-- Passage to read --

The tubing purchaser and designer should be aware of API requirements and testing procedures (see API Spec. 5CT).[1] All tubing should meet API minimum requirements. In critical wells, the purchaser may want to receive and review the manufacturer’s test results. For tubing used in sour wells (wells with H2S content greater than 0.05 psi partial pressure), the specific sour service requirements should be reviewed.

When placing orders for tubing to be manufactured in accordance with API Spec. 5CT, the purchaser should consult API Spec. 5CT Sec. 4. At a minimum, the following requirements should be specified on the purchase order:

  • The specification (API/ISO)
  • Quantity
  • Size designation[

outside diameter (OD), normally in inches]

  • Weight designation
  • Grade and type
  • End finish (type of connection)
  • Range length
  • Seamless or electric weld
  • Delivery date
  • Shipping instructions

API tubing specifications contain several provisions that are optional for the purchaser and other stipulations that are by agreement between the purchaser and the manufacturer. Some of these added provisions may be critical to a particular application; therefore, familiarity with API/ISO tubing specifications is needed.

Tubing connectors and joints

API developed specifications for three different connectors for use as tubing joints:

  • External-upset tubing and coupling
  • Non-upset tubing and couplings
  • Integral-joint tubing

API Spec. 5CT[1] includes an illustration of API tubing joint connections. All three connections have tapered and round thread forms with either 8 or 10 threads/in., depending on the size. When casing is used as tubing, long-thread coupling/short-thread coupling and buttress-thread coupling connections can be specified.

The API external-upset-end (EUE) tubing connection is widely used because it is a good, serviceable connection in most wells. The EUE joint has a designed joint strength in tension and pressure strength greater than that of the pipe body and, therefore, is considered a 100% joint efficient connection. For proper lubrication and sealing, the joint requires a good thread compound as outlined in API RP 5A3.[2] To improve the seal performance of API EUE tubing in high-pressure service, a grooved coupling, which accepts nonmetallic seal rings, is sometimes used in the coupling (see API Spec. 5CT SR 13). To provide more clearance, API special clearance EUE couplings are available. API EUE joints come in OD sizes of 1.050 to 4.500 in.

API nonupset (NUE) tubing is used much less than EUE tubing. The cost of NUE is only slightly less than EUE, and the joint strength is substantially less. The coupling joint diameter of NUE is less than EUE, which offers some advantages when clearance is small. API NUE joints are available in sizes of 1.050 to 4.500 in.

-- Data provided --
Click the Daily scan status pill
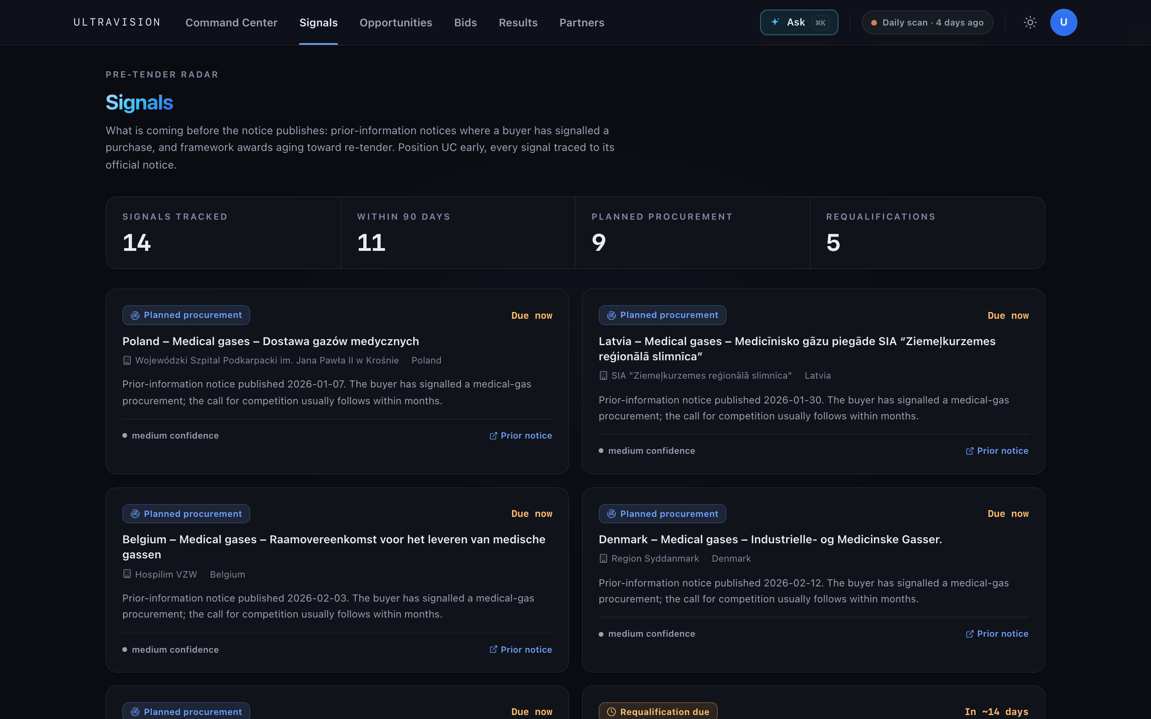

-- Directions --
From the API tubing text above, quote the passage from "When placing orders" to "(type of connection)" word for word.

-- Result --
When placing orders for tubing to be manufactured in accordance with API Spec. 5CT, the purchaser should consult API Spec. 5CT Sec. 4. At a minimum, the following requirements should be specified on the purchase order:

  • The specification (API/ISO)
  • Quantity
  • Size designation[

outside diameter (OD), normally in inches]

  • Weight designation
  • Grade and type
  • End finish (type of connection)